Most of those constituents are in working families struggling to get by. They aren’t eligible for Virginia’s unnecessarily restrictive Medicaid program and don’t make enough to get tax credits to buy private insurance in the federal Marketplace. Closing Virginia’s coverage gap would provide economic stability for people working hard to make ends meet.
While it’s clear that the federal Affordable Care Act is helping to increase insurance coverage across the nation, Virginia and other states that have turned down federal assistance continue to fall behind.
Unlike Kentucky, West Virginia, and Maryland, where active engagement with the ACA has led to dramatic increases in the number people with health insurance, Virginia’s performance has been dismal. Just over half of the Virginians who qualify for tax credits to buy health insurance in the exchange have signed up, and none of the people with very low incomes who would be eligible for coverage from Medicaid under the ACA are able to get it because state lawmakers have refused to close the coverage gap.

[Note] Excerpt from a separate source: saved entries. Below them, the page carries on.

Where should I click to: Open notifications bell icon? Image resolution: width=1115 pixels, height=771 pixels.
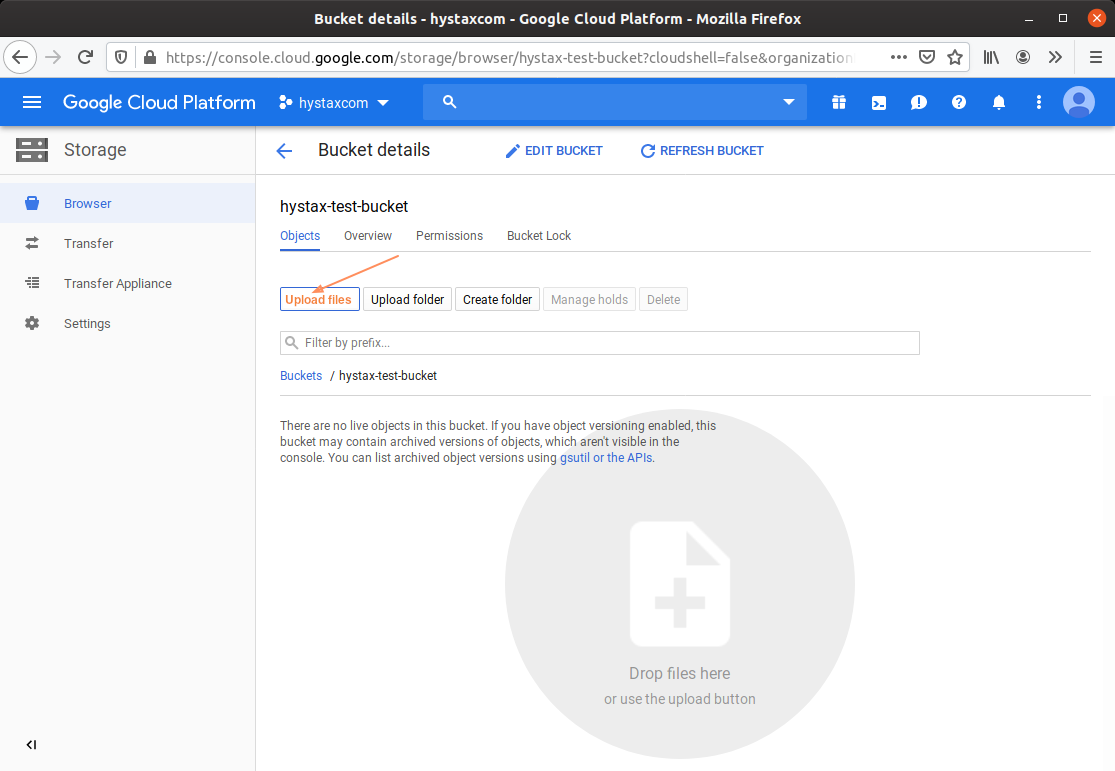[x=999, y=102]
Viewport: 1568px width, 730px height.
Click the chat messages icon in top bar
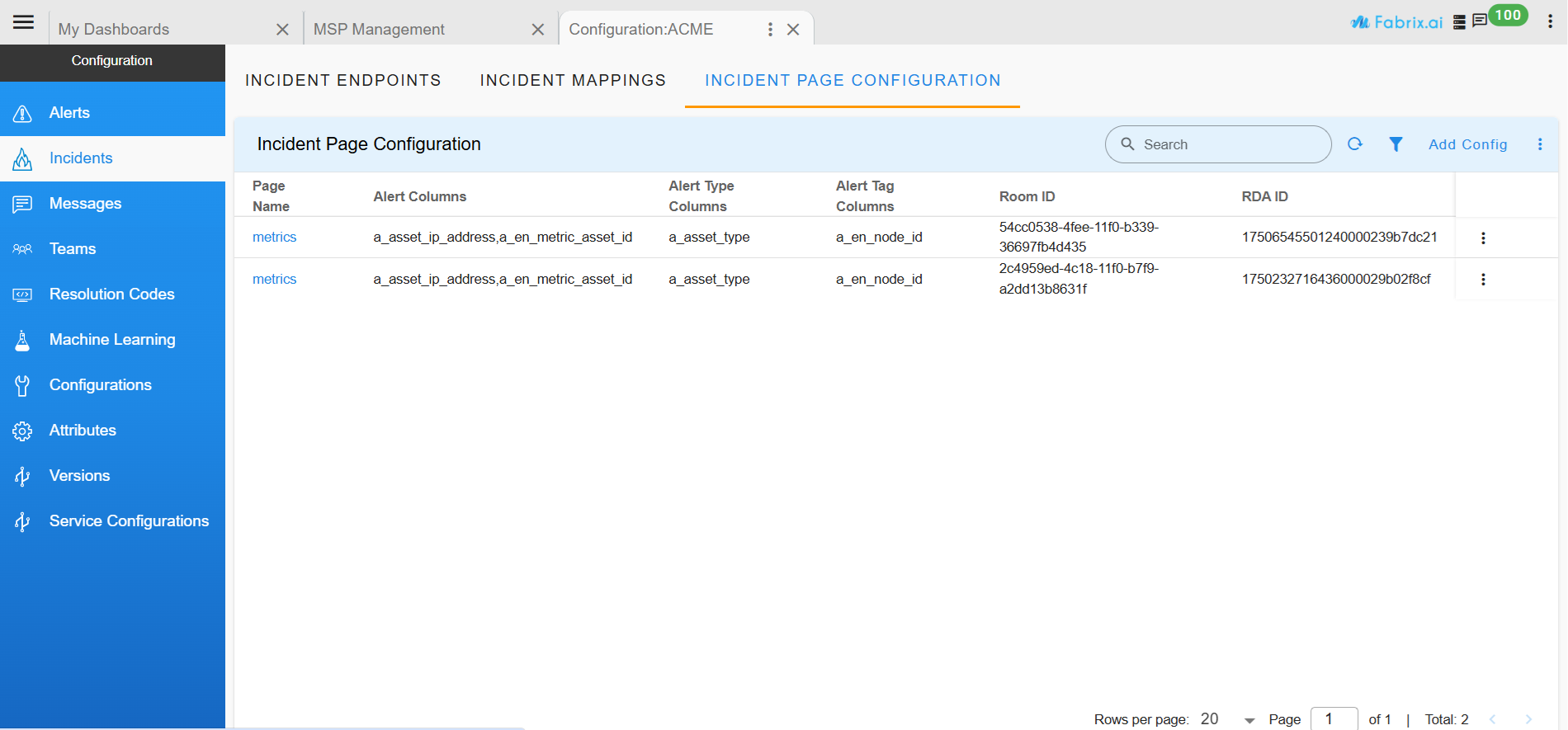(1480, 21)
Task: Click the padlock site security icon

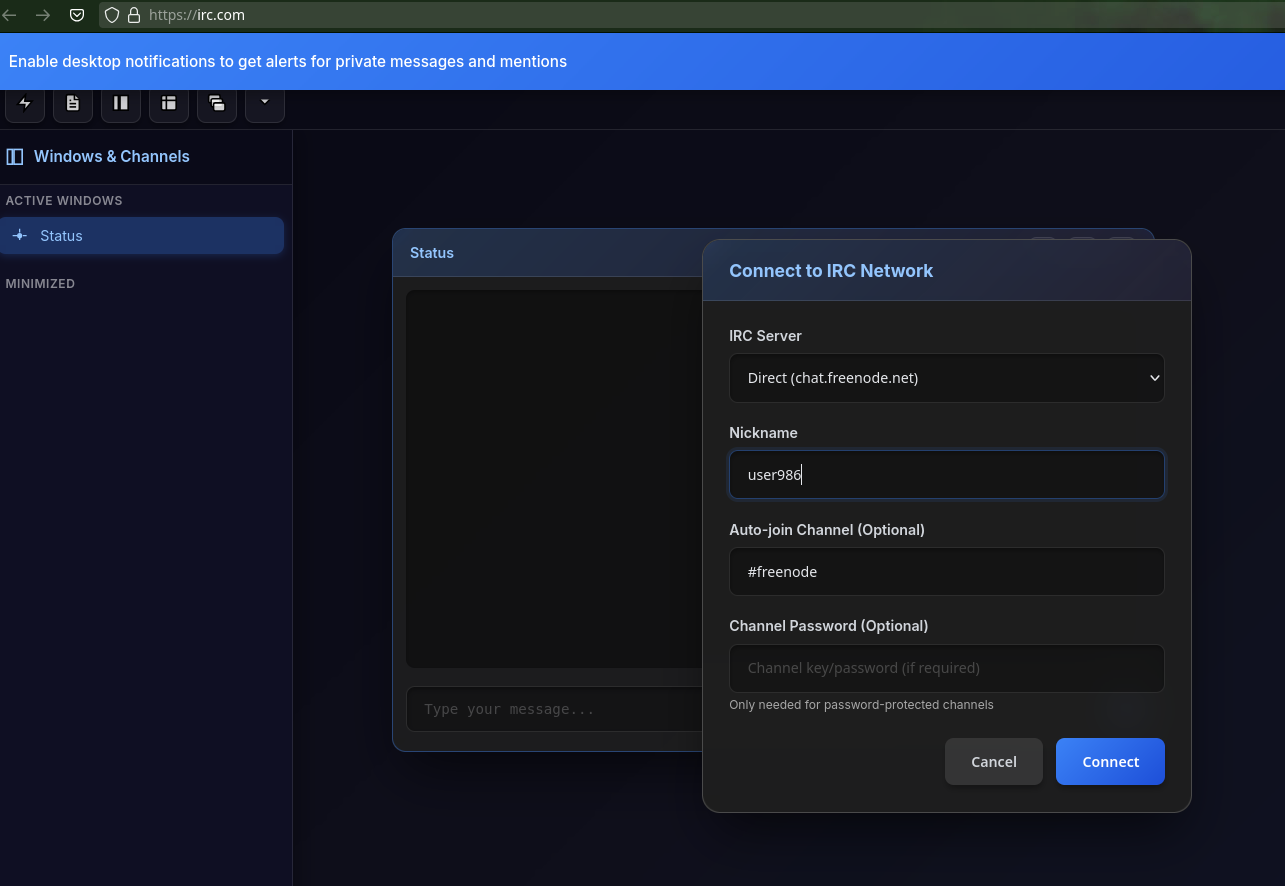Action: click(133, 15)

So as candidates make their case and voters consider the issues facing Virginia and ways to address them, everyone should remember that in their districts hundreds, sometimes thousands, of people can’t get routine health care and rely on the emergency room when they get sick. All Virginians deserve the economic and physical security that comes from being able to get the health care they need when they need it without confronting huge medical bills. It’s time to move forward.